AMEFURASSHIはここからがスタートでまだまだこれから。今回のライブで歌やダンスでアイドル界トップクラスの実力があることを見せつけたが、たこ虹の例を見たらいくら歌やダンスの実力があっても、いろんな才能が個々にあってもそれだけではアイドルを続けていくことができないということを思い知った。AMEFURASSHIが更なる飛躍を見せられるかはここからのAMEFURASSHIチームの戦略にかかっていると思い、その試金石としての今回のツアーファイナルには注目していたのである。
ももクロの「5th DIMENSION」ツアーもそうであったし、現在行なっている「祝典」ツアーもそうだから、アルバムツアーではよくあることかもしれないのだが、1部はアルバムの曲順の通りのノンストップの進行。ステージの背景には4枚のLEDパネルが据え付けられており、それぞれの曲に合わせての映像、ビジュアルが展開されるなど作りこまれたライブを感じさせられた。
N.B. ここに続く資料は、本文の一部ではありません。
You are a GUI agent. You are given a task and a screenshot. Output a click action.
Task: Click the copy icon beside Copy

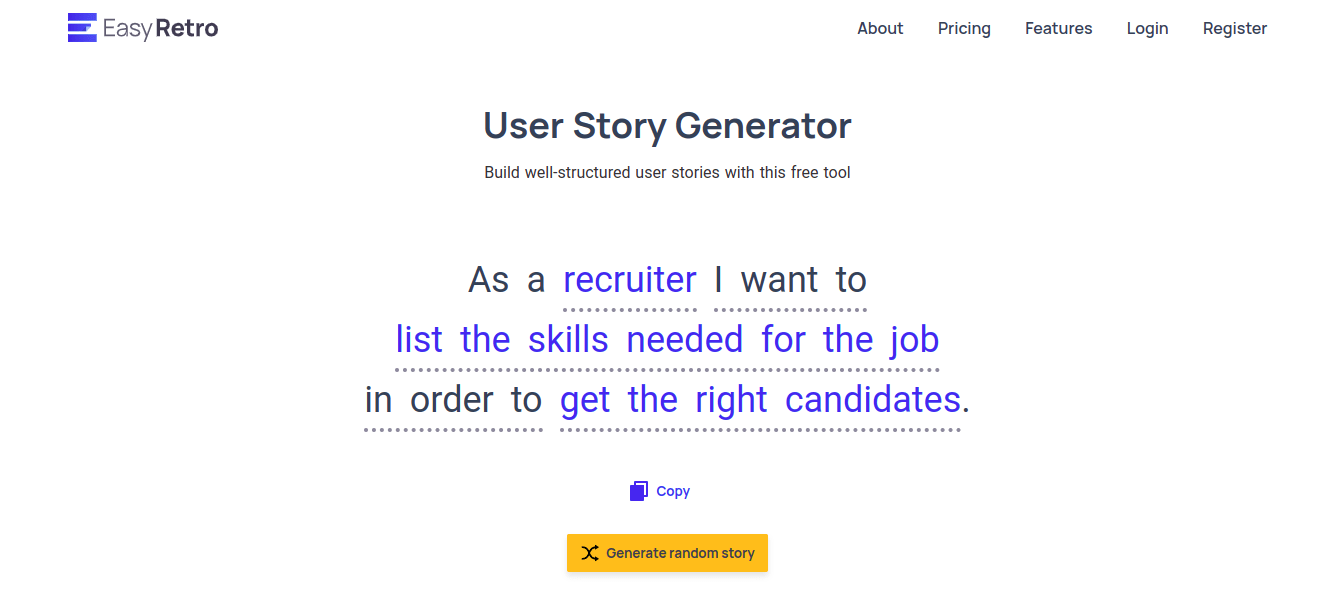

アイドル描いた「ARTIFICIAL GIRL(人工少女)」
スタートは新曲の中で1曲のみ客前で披露されていなかった「ARTIFICIAL GIRL(人工少女)」だ。人工的に創造された少女=アイドルという意味であり、アイドルをモチーフとした楽曲である。ディズニーのエレクトリカルパレードを思わせる前奏部分はかわいらしいが、曲後半になると英語歌詞を多くちりばめたファンキーなナンバーに変容し展開していく。今のAMEFURASSHIを象徴するような楽曲といえるかもしれない。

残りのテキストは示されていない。